In [1]:
%load_ext autoreload
%autoreload 2

In [2]:
%matplotlib inline
%config InlineBackend.figure_format = 'retina'

# Topic: EX2 - Turbofan RUL Prediction
**Task**: Predict the remaining useful life (RUL) of turbofan engines based on given sensor data (time series data). It is a regression problem.
**Data**: Turbofan engine degradation simulation data (NASA) - [Link](https://data.nasa.gov/dataset/Turbofan-Engine-Degradation-Simulation-Data-Set/vrks-gjie). See also in the topic [introduction notebook](https://github.com/nina-prog/damage-propagation-modeling/blob/2fb8c1a1102a48d7abbf04e4031807790a913a99/notebooks/Turbofan%20remaining%20useful%20life%20Prediction.ipynb).

**Subtasks**:
1. Perform a deep **exploratory data analysis (EDA)** on the given data.
2. Implement a more efficient **sliding window method** for time series data analysis.
3. Apply **traditional machine learning methods** (SOTA) to predict the remaining useful life. Includes data preparation, feature extraction, feature selection, model selection, and model parameter optimization. -> 🎯 **Focus on this task** data preparation and feature selection (feature extraction part of sliding window method).
4. Create **neural network models** to predict the remaining useful life. Includes different architectures like Convolutional Neural Networks (CNN), Recurrent Neural Networks (RNN), or Attention Models.
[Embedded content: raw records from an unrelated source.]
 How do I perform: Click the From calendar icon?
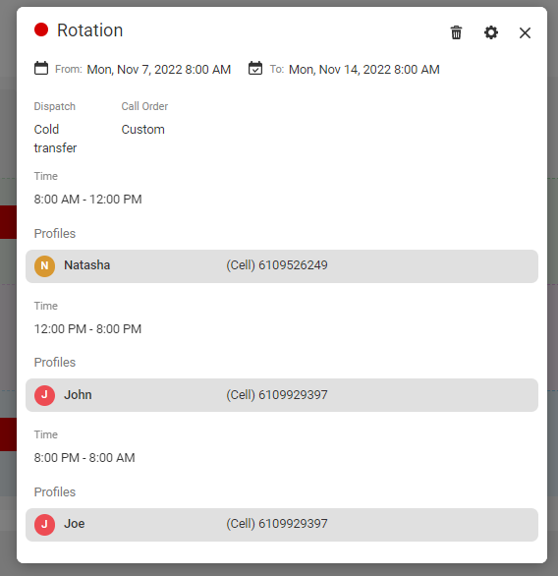click(41, 69)
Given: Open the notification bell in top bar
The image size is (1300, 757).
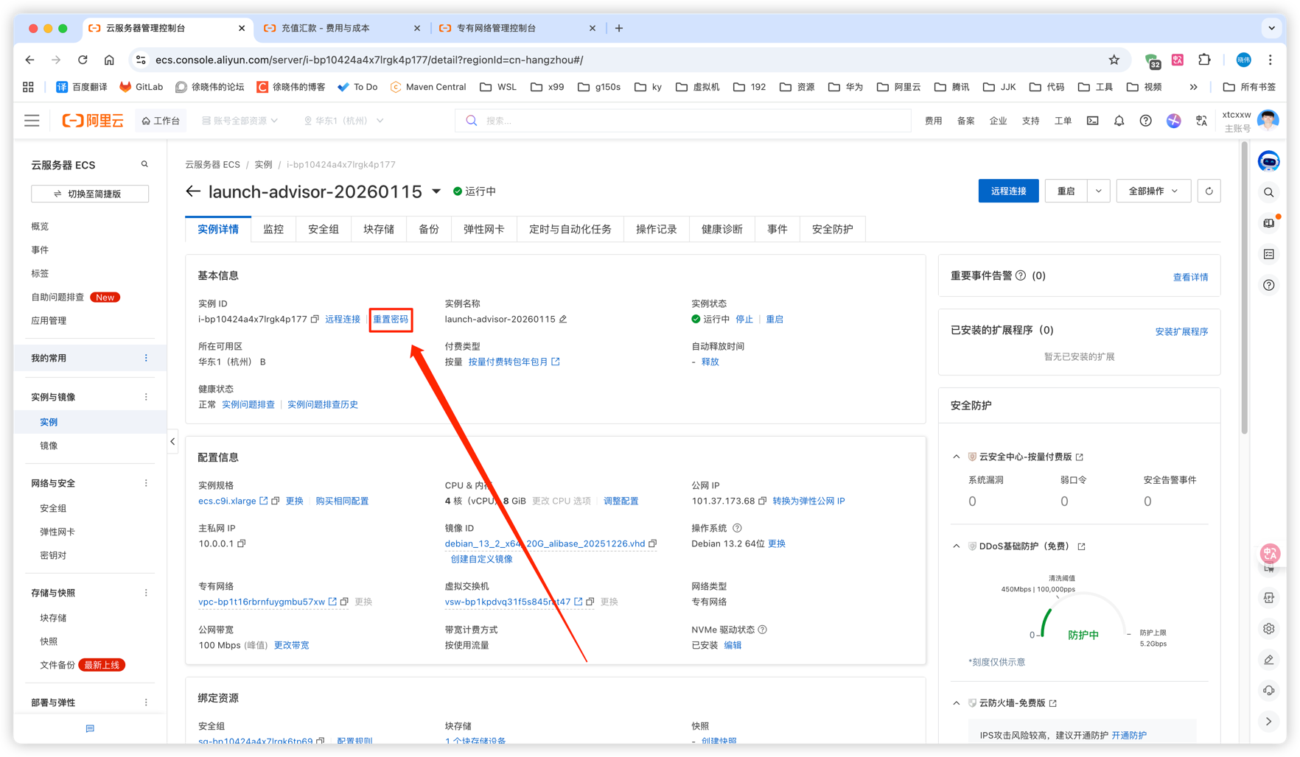Looking at the screenshot, I should (1119, 121).
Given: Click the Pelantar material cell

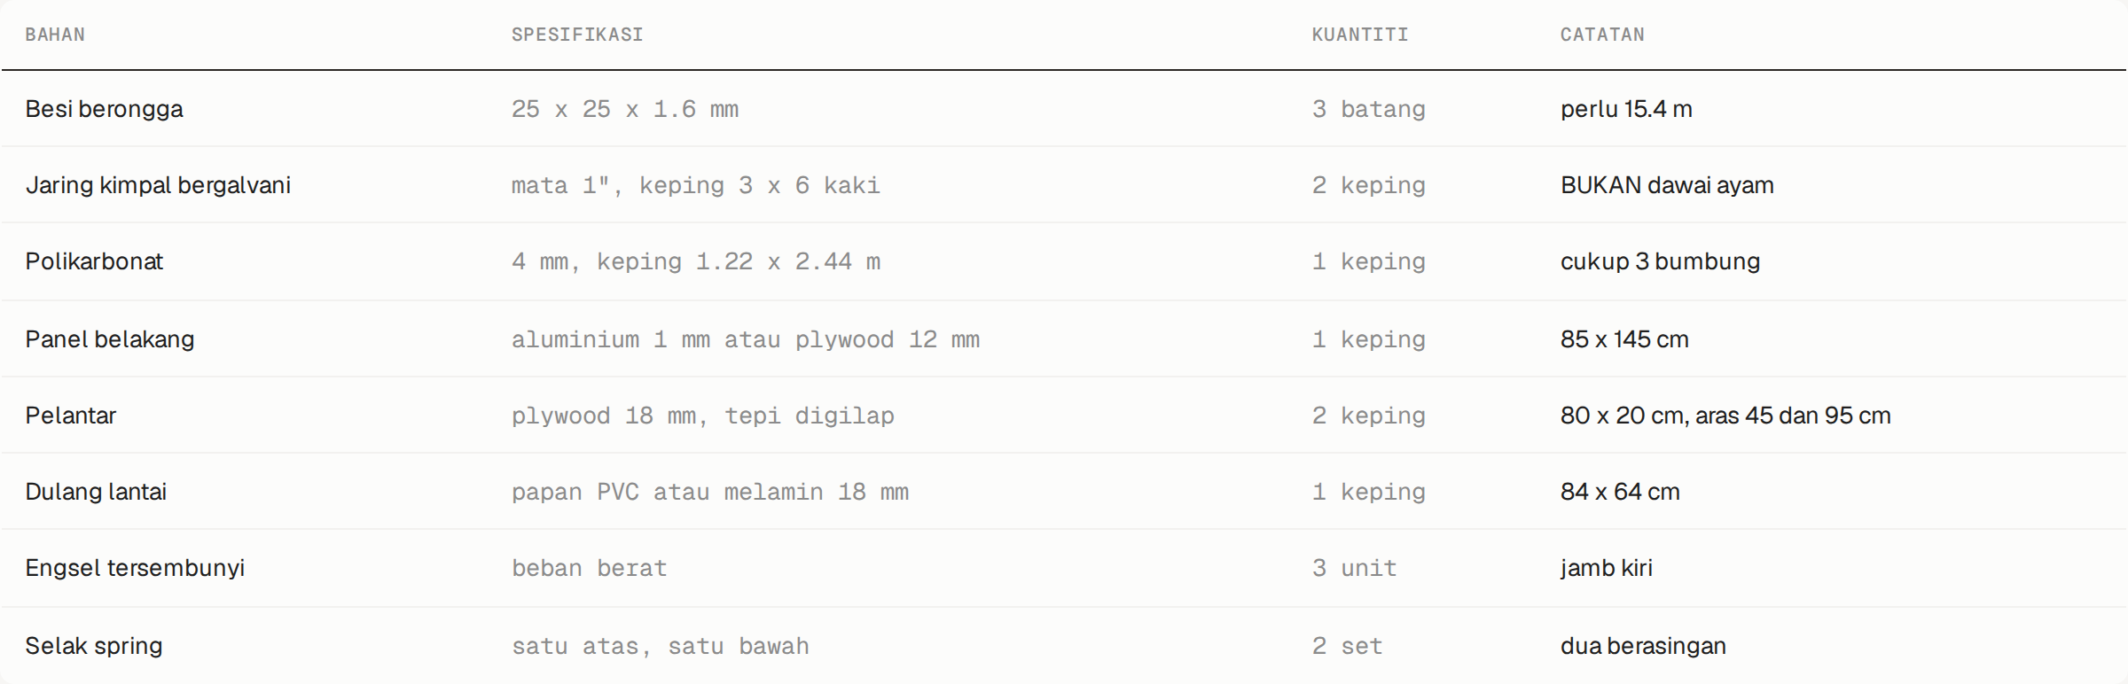Looking at the screenshot, I should [x=70, y=416].
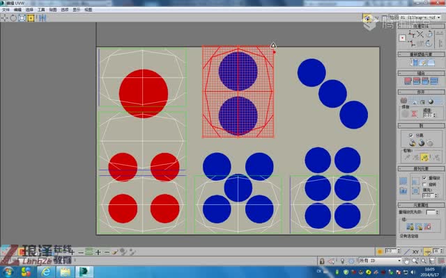
Task: Click the highlighted yellow peel tool icon
Action: [x=422, y=157]
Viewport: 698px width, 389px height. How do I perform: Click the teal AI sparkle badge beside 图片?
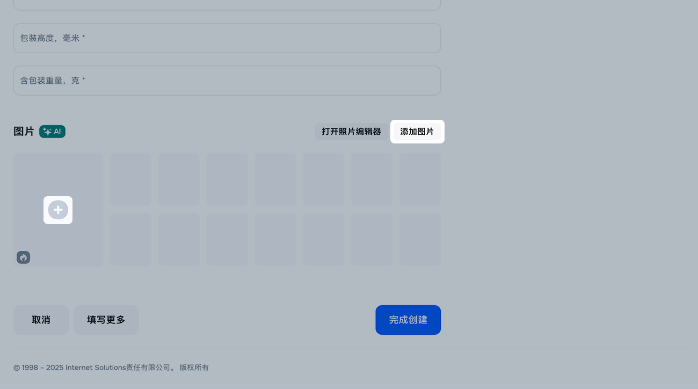pyautogui.click(x=52, y=131)
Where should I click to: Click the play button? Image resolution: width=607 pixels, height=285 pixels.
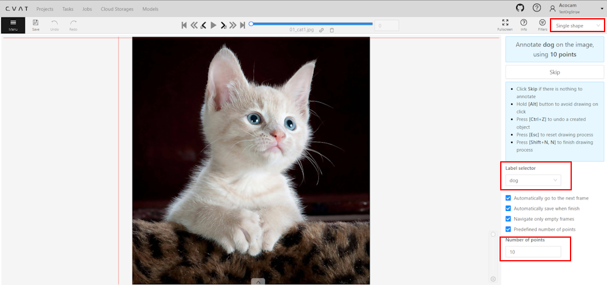pyautogui.click(x=213, y=25)
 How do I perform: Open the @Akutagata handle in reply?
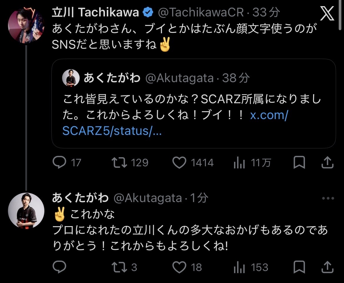pyautogui.click(x=148, y=199)
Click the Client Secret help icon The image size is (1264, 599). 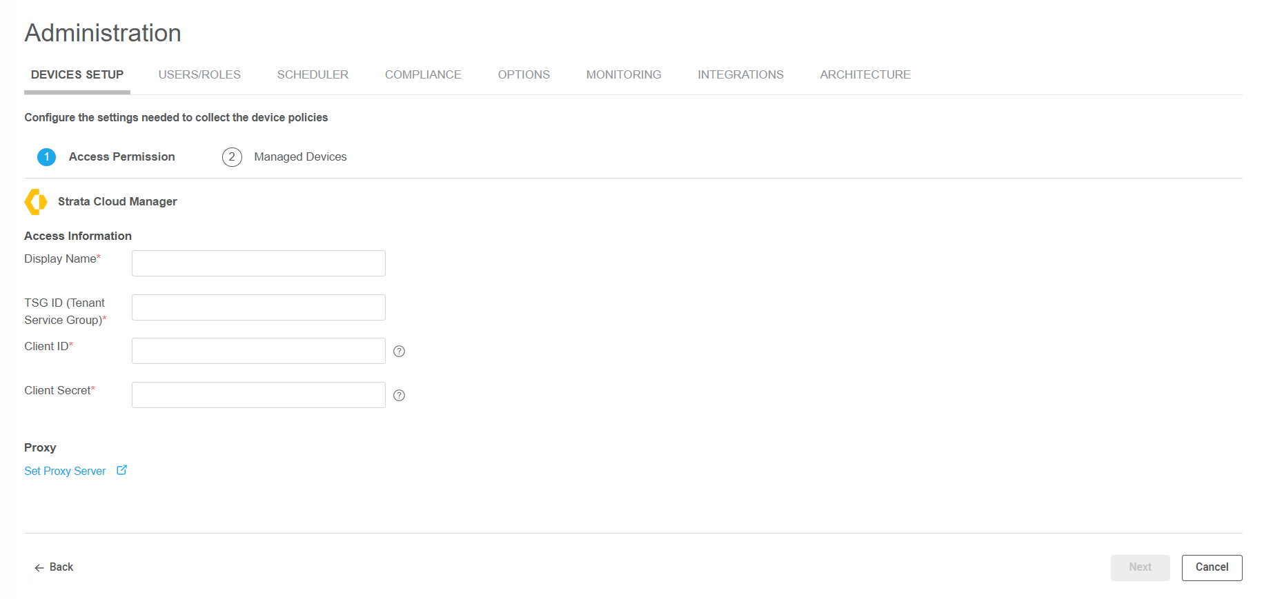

Note: You can search for SOTA research papers and reproduce current state-of-the-art models.


# Imports + Settings

In [3]:
!pip install colorlog

Looking in indexes: https://pypi.org/simple, https://pypi.ngc.nvidia.com


In [4]:
# third-party libraries
import pandas as pd
import numpy as np
import os
from typing import List, Union
import time
from tqdm.notebook import tqdm
import plotly.express as px
import matplotlib.pyplot as plt
import seaborn as sns
from sklearn.neighbors import LocalOutlierFactor
from sklearn.covariance import EllipticEnvelope
from scipy import stats
from scipy.stats import multivariate_normal, zscore
from scipy.stats._mstats_basic import winsorize

import torch
import torch.nn as nn
import torch.optim as optim
from torch.utils.data import DataLoader, Dataset, random_split
from torch.optim.lr_scheduler import StepLR

In [5]:
# source code
os.chdir("../") # set working directory to root of project
#os.getcwd() # check current working directory


from src.utils import load_data, load_config, train_val_split_by_group
from src.rolling_window_creator import RollingWindowDatasetCreator, calculate_RUL
from src.data_cleaning import identify_missing_values, identify_single_unique_features, format_dtype, clean_data
import src.nn_utils as nu
import src.transformer_fred as tff

In [6]:
# settings
sns.set_style("whitegrid")
sns.set_palette("Set2")
sns.set(rc={"figure.dpi":100, 'savefig.dpi':200})
sns.set_context('notebook')

In [7]:
np.random.seed(42)

# Paths

In [8]:
PATH_TO_CONFIG = "configs/config.yaml"

# Load config + Data

In [9]:
config = load_config(PATH_TO_CONFIG) # config is dict

In [10]:
%%time
train_data, test_data, test_RUL_data = load_data(config_path=PATH_TO_CONFIG, dataset_num=1)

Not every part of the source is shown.